If these 4 bytes are always the same, is there any built-in way in PGP/GPG to prevent an attacker from knowing what file they may have obtained/intercepted, other than stripping these bytes in transit and re-creating them at destination?
Yes, it's a coincidence that the first bytes appear to you as these symbols. They are part of the OpenPGP message format specification (RFC 4880) and vary depending on the packet properties.
Let's create a file containing only those bytes and try to read it as a GPG message:
$ echo "\x85\x02\x0c\x03" > foo.gpg && gpg --list-packets foo.gpg
# off=0 ctb=85 tag=1 hlen=3 plen=524
:pubkey enc packet: version 3, algo 255, keyid 0AFFFFFFFFFFFFFF
unsupported algorithm 255
The first byte (0x85 = 0b10000101) is the cipher type byte (CTB) that describes the packet type. We can break it up as follows:
1: CTB indicator bit
0: old packet format (see RFC 1991)
0001: public-key-encrypted packet
01: packet-length field is 2 bytes long
The second and third bytes denote the packet length (0x020c = 524).
The fourth byte (0x03) means it's in the version 3 packet format.
As you can see, these bytes are meaningful and not magic number constants that you can remove without losing information. If you cut them off, you are corrupting the GPG packet and it will require some guesswork to reconstruct it.
The bytes are shown as smileys and hearts because that's how your (probably DOS) terminal displays non-printable control characters. In character sets that originate from code page 437, low bytes outside the printable ASCII range are traditionally represented as icons. Here's the original CP437 on an IBM PC:
As a general principle, well-designed binary file formats¹ will have their first few bytes be a magic number identifying the format. ELF executables' first four bytes are always 7f 45 4c 46, PNG files' first eight bytes are always 89 50 4e 47 0d 0a 1a 0a, and so on. Well-designed encrypted file formats will always follow that magic number with an unencrypted "header" that reveals the encryption algorithm, the length of the encrypted data, things like that.
This is not normally considered a security vulnerability, because of Kerckhoffs' principle, which says that a cryptosystem needs to be secure even if the attacker knows everything that the file header can tell them (such as the algorithm).
It's possible to design a file format, or a protocol, all of whose bytes are indistinguishable from randomness unless you already know the decryption key, but it's surprisingly difficult (did you know that encrypting the expected length of encrypted data can introduce a vulnerability?) and it doesn't actually gain you anything.
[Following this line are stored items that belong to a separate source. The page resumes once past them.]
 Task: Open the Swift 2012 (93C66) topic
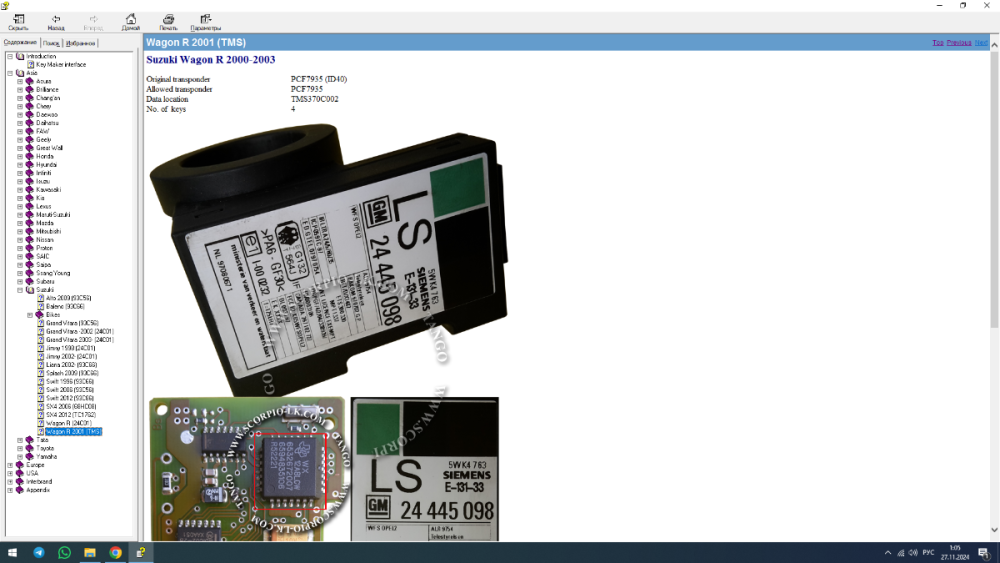click(70, 398)
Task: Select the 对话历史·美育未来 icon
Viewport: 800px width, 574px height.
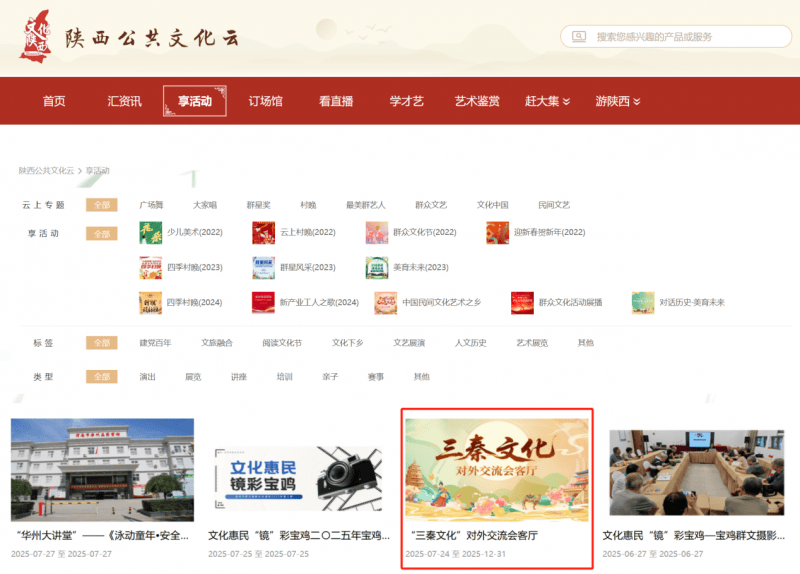Action: [x=643, y=302]
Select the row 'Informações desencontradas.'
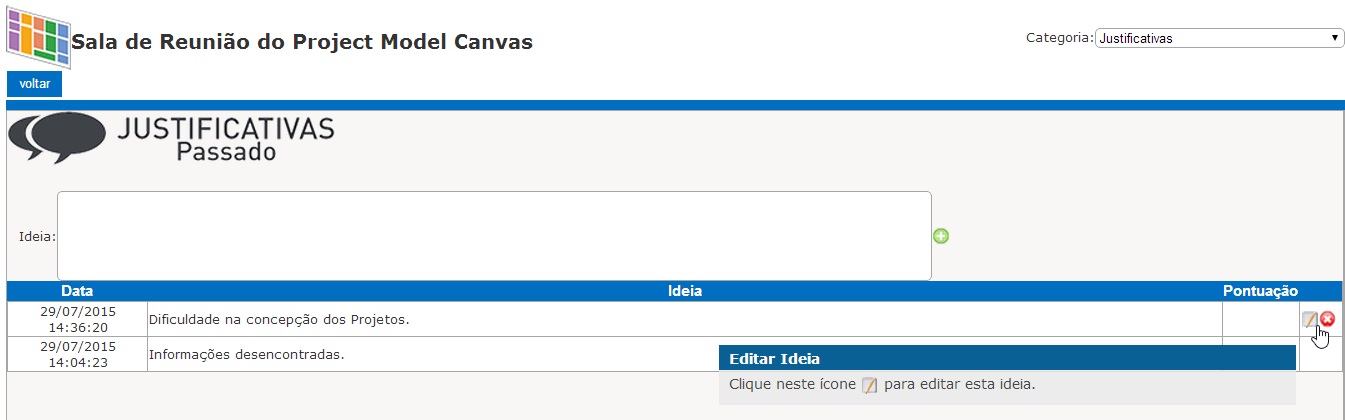This screenshot has height=420, width=1345. coord(674,354)
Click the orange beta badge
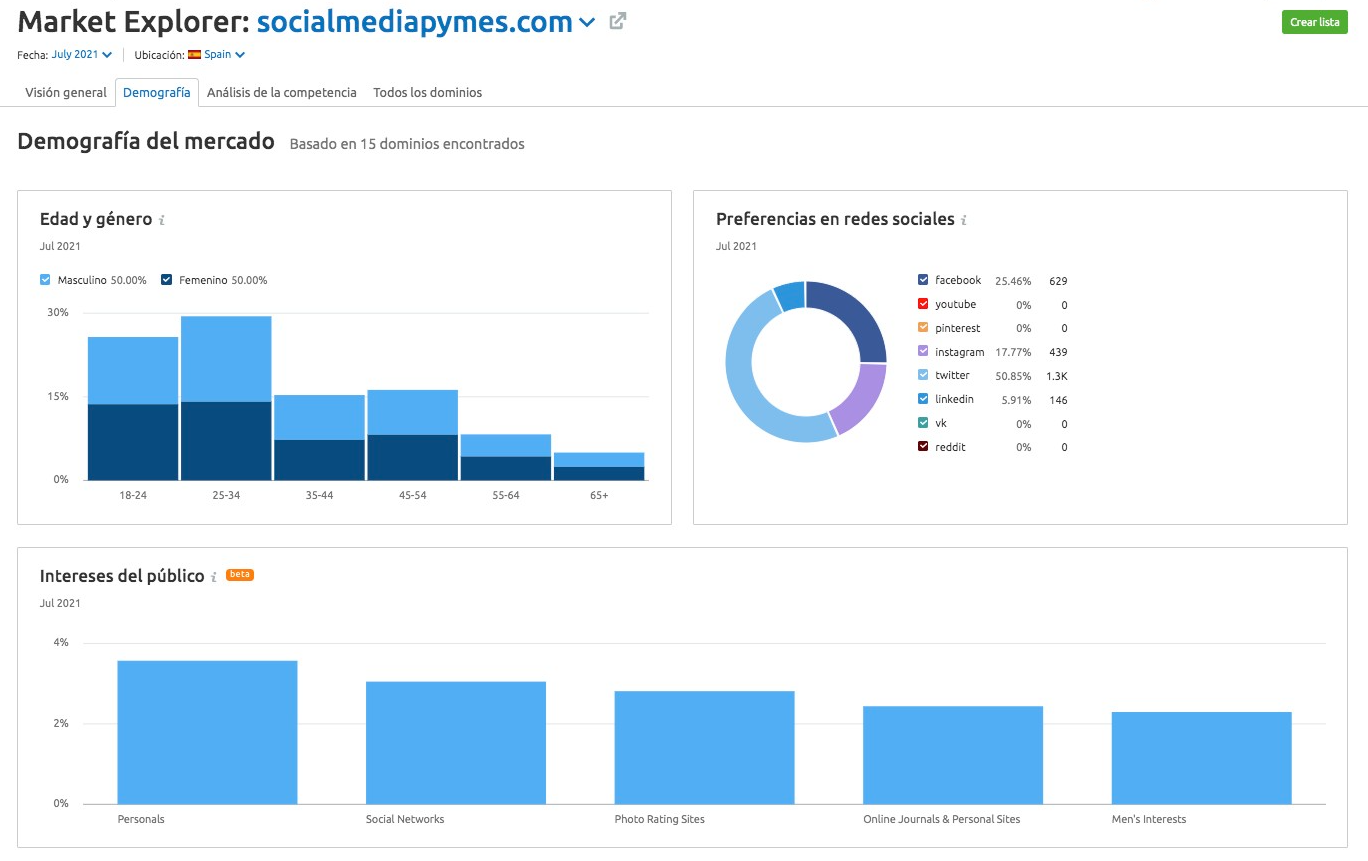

A file that's completely indistinguishable from the output of cat /dev/random will be just as suspicious to the secret police as an obviously GPG-encrypted file. Perhaps more suspicious, even, since there are all kinds of innocuous reasons to encrypt files.
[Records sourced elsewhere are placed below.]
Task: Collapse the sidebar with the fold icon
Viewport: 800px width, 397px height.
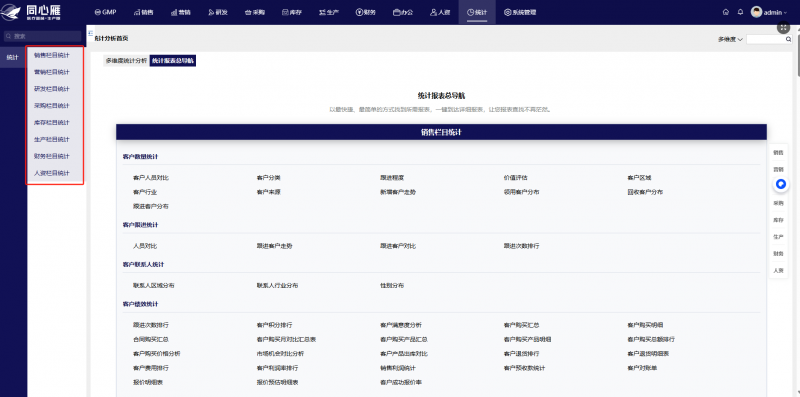Action: (x=90, y=33)
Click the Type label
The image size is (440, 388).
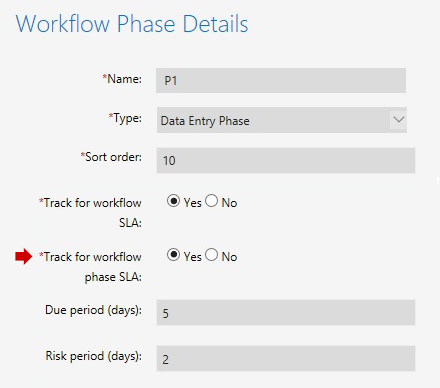coord(125,118)
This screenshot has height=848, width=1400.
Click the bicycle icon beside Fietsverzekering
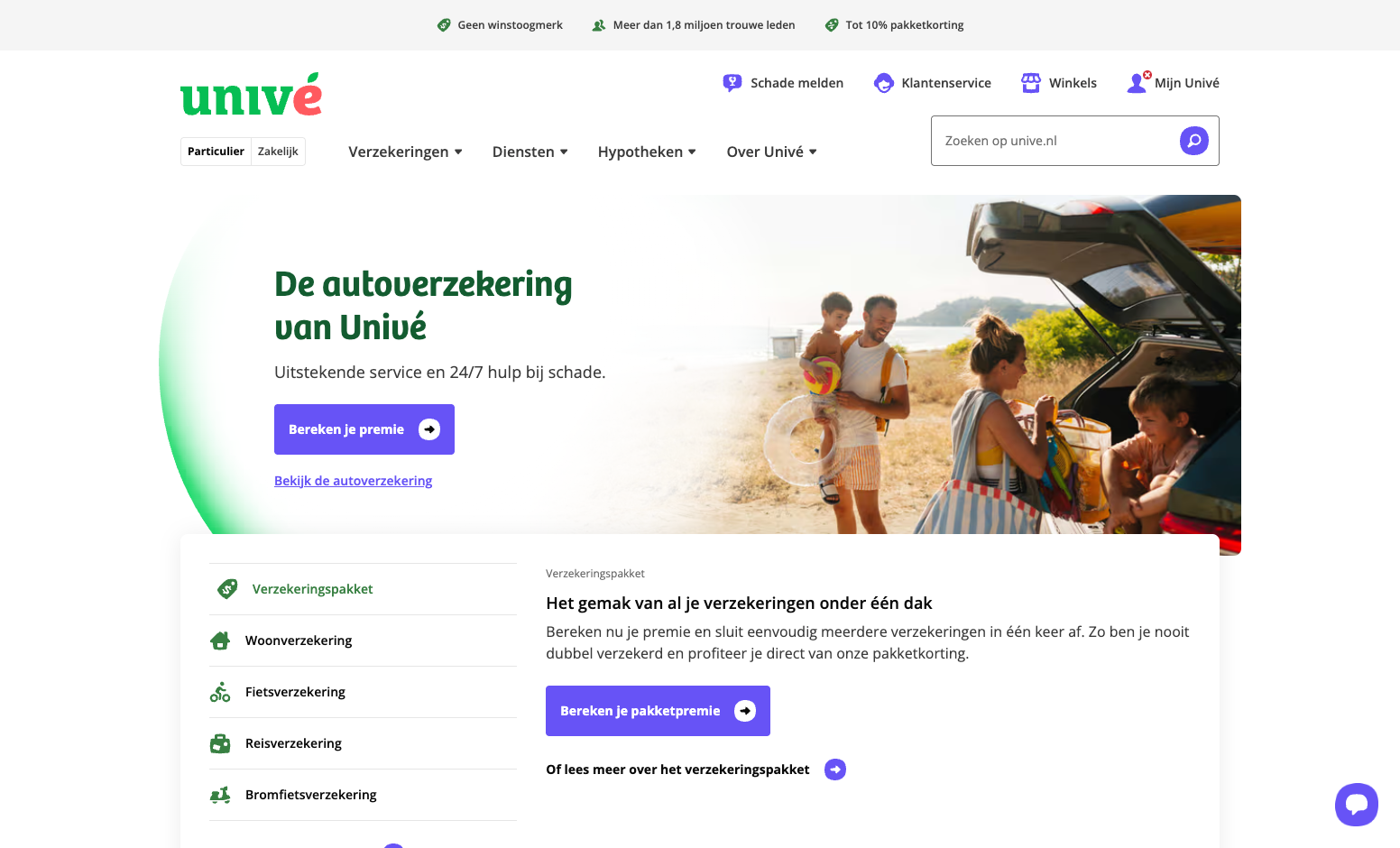pyautogui.click(x=220, y=692)
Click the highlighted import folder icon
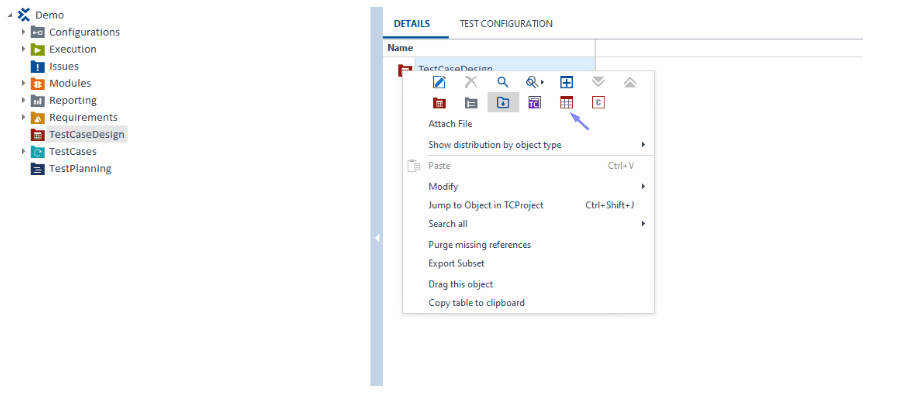Viewport: 920px width, 403px height. click(503, 102)
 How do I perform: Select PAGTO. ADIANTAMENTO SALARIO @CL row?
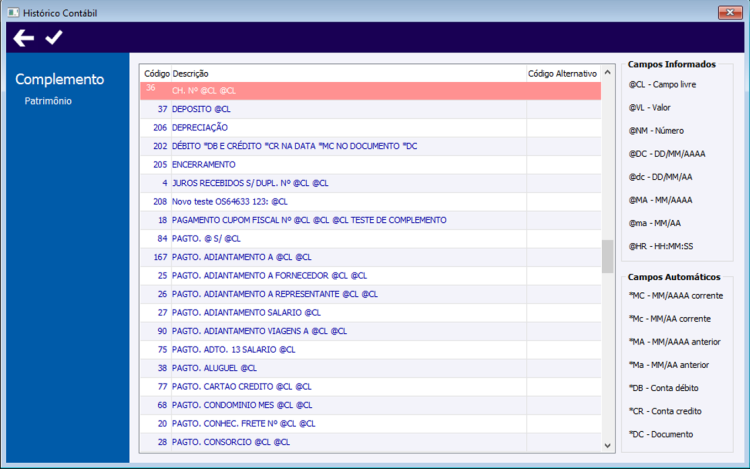click(x=371, y=313)
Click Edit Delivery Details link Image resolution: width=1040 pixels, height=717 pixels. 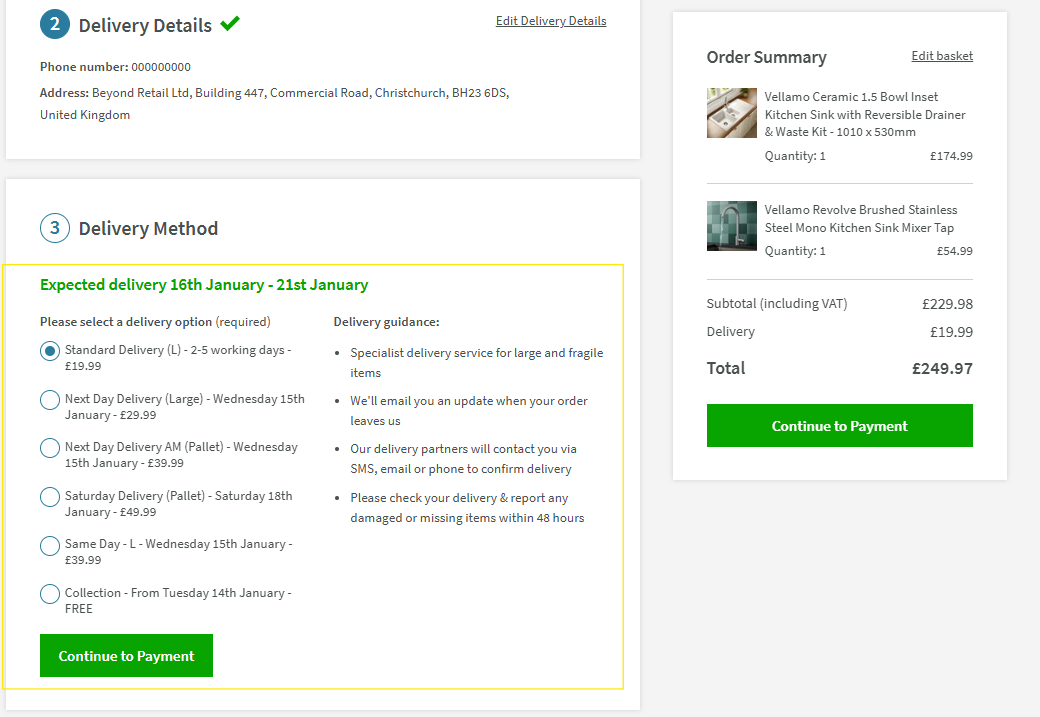pos(550,21)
If you are worried about an attacker merely learning that you are using encryption to communicate with someone, you need steganography, which conceals secret information within ordinary-looking, unencrypted files. Be aware that the state of the art in steganography is not nearly as sophisticated as the state of the art in cryptography; last I checked, all known approaches were breakable by a determined adversary. (If the secret police's first impression is "oh, this is a memory card full of vacation photos", they might not bother digging any deeper…unless they already have a reason to suspect you.)
¹ I have no opinion about whether the GPG file format is well-designed.
What you see as "ellipsis, smile, female sign and a heart" are symbols displayed to you based on selected codepage. Type chcp to find out your Active code page. You'll get different symbols on different codepages for same byte codes.
Magic bits are like ID tags indicating type of file, which some operating systems eg. MacOS rely on vs Windows (that prefer file extensions, although some files eg. .exe files have their magic bits always referred to at run time).
In your scnshots the binary codes are different, although you see similar symbols on file display.
To answer your question: yes it is "a coincidence" in this case (based on your codepage), and not "always the same".
The idea of encryption is that the attacker may know the type of file and yet not be able to decipher what has been encrypted (practically), so you don't have a need for "stripping these bytes".